Expression of recombinant T-cell epitopes of major Japanese cedar pollen allergens fused with cholera toxin B subunit in Escherichia coli

• DNA encoding T-cell epitopes of Japanese cedar pollen allergens was constructed.
• The DNA construct of T-cell epitopes was linked to cholera toxin B subunit gene.
• The fusion gene inserted to pET28a(+) vector was expressed in E. coli.
• The time course of expression and the recovery of the fusion protein were examined.
• The fusion protein was affinity-purified and characterized by western blotting.

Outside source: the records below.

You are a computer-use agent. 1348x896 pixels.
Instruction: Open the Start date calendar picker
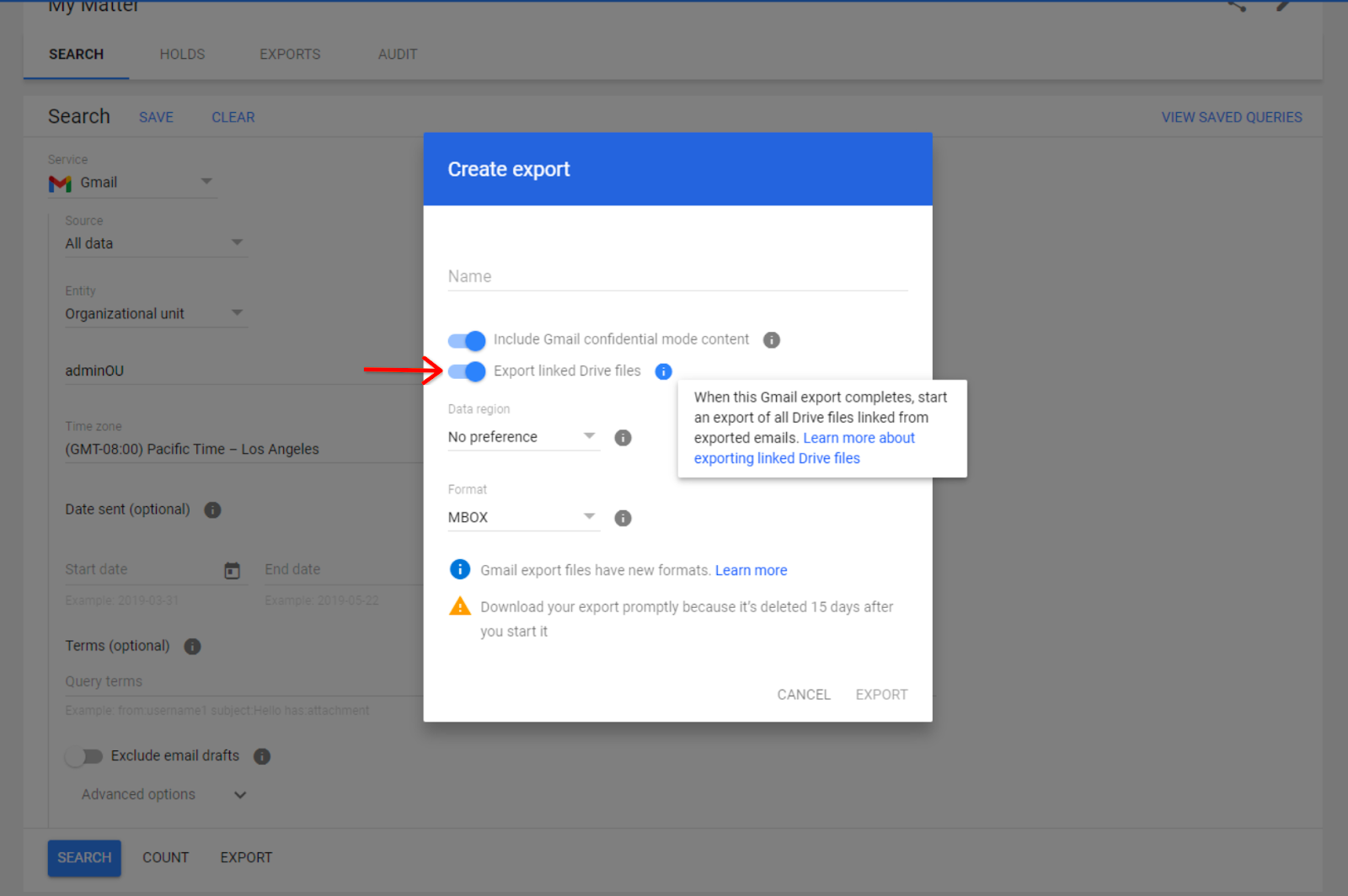232,571
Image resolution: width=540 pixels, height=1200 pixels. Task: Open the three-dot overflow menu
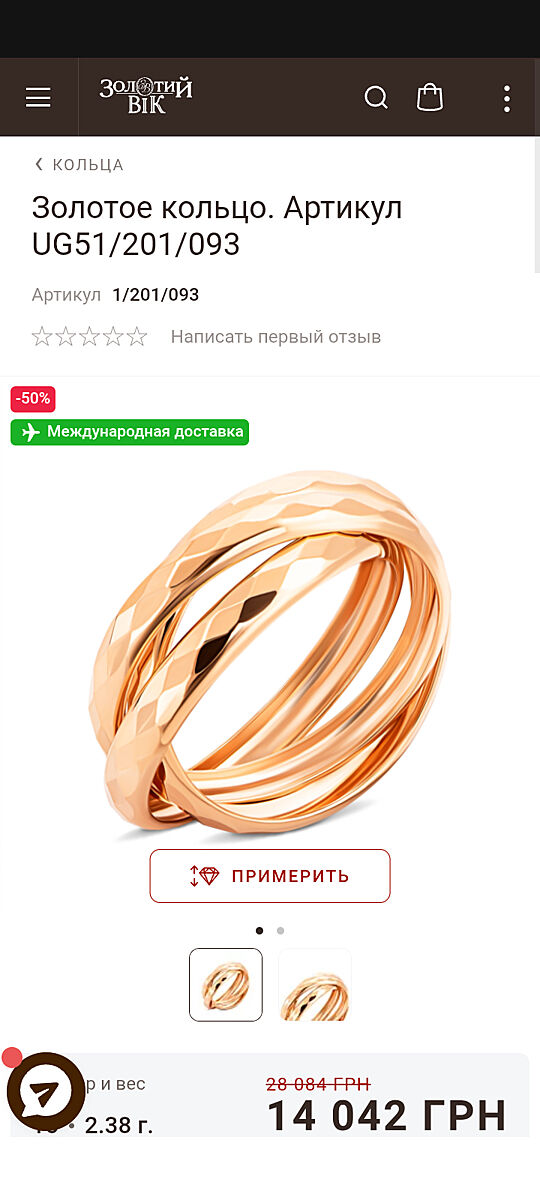(507, 98)
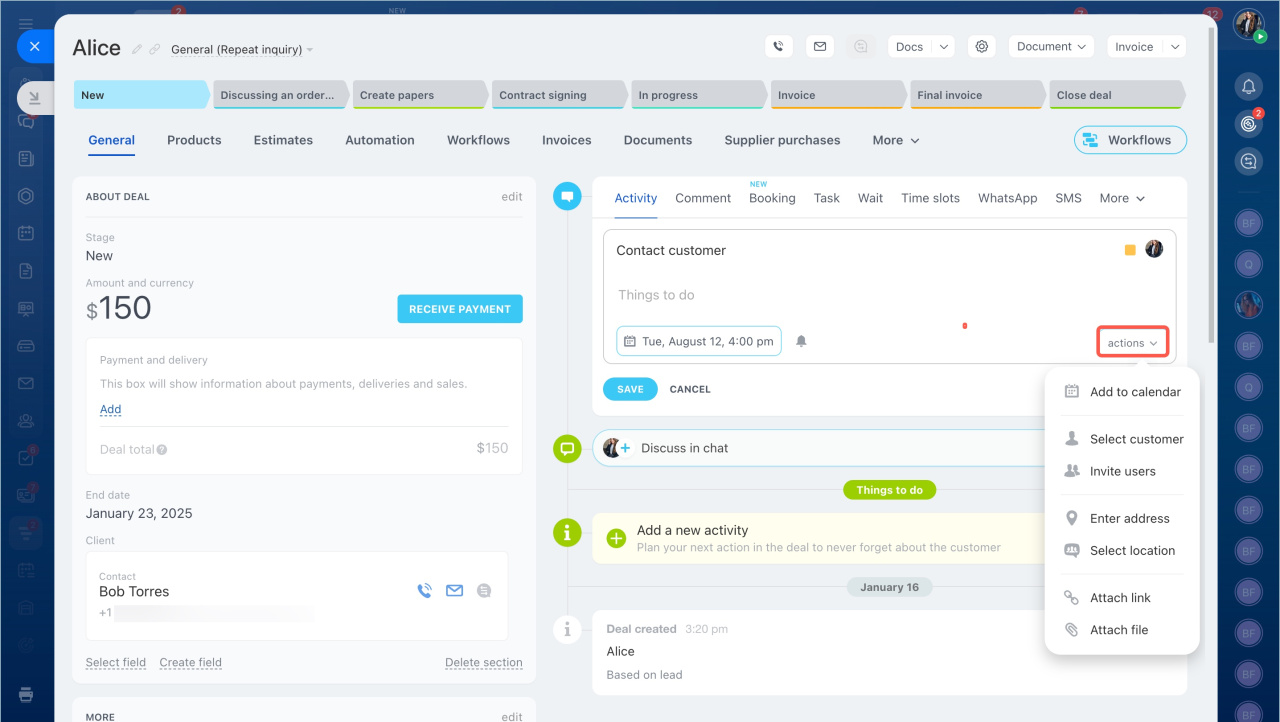Edit deal title with pencil icon
1280x722 pixels.
tap(137, 49)
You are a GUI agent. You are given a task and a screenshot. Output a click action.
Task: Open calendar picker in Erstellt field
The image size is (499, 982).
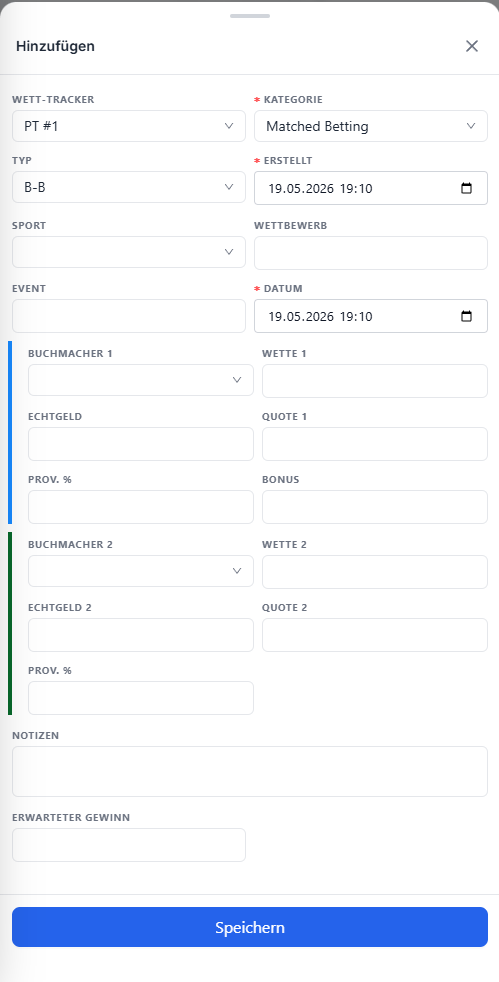[466, 189]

Peptides containing T-cell epitopes from allergens, which are not reactive to allergen-specific IgE, are appropriate candidates as antigens for specific immunotherapy against allergies. To develop a vaccine that can be used in practical application to prevent and treat Japanese cedar pollen allergy, four major T-cell epitopes from the Cry j 1 antigen and six from the Cry j 2 antigen were selected to design cry j 1 epi and cry j 2 epi, DNA constructs encoding artificial polypeptides of the selected epitopes. To apply cholera toxin B subunit (CTB) as an adjuvant, cry j 1 epi and cry j 2 epi were linked and then fused to the CTB gene in tandem to construct a fusion gene, ctb-linker-cry j 1 epi- cry j 2 epi-flag. The fusion gene was introduced into a pET-28a(+) vector and expressed in Escherichia coli BL21(DE3). The expressed recombinant protein was purified by a His-tag affinity column and confirmed by western blot analysis using anti-CTB and anti-FLAG antibodies. The purified recombinant protein also proved to be antigenic against anti-Cry j 1 and anti-Cry j 2 antibodies. Expression of the recombinant protein induced with 1 mM IPTG reached a maximum in 3–5 h, and recovery of the affinity-purified recombinant protein was approximately 120 mg/L of culture medium. The present study indicates that production of sufficient amounts of recombinant protein with antigenic epitopes may be possible by recombinant techniques using E. coli or other bacterial strains for protein expression.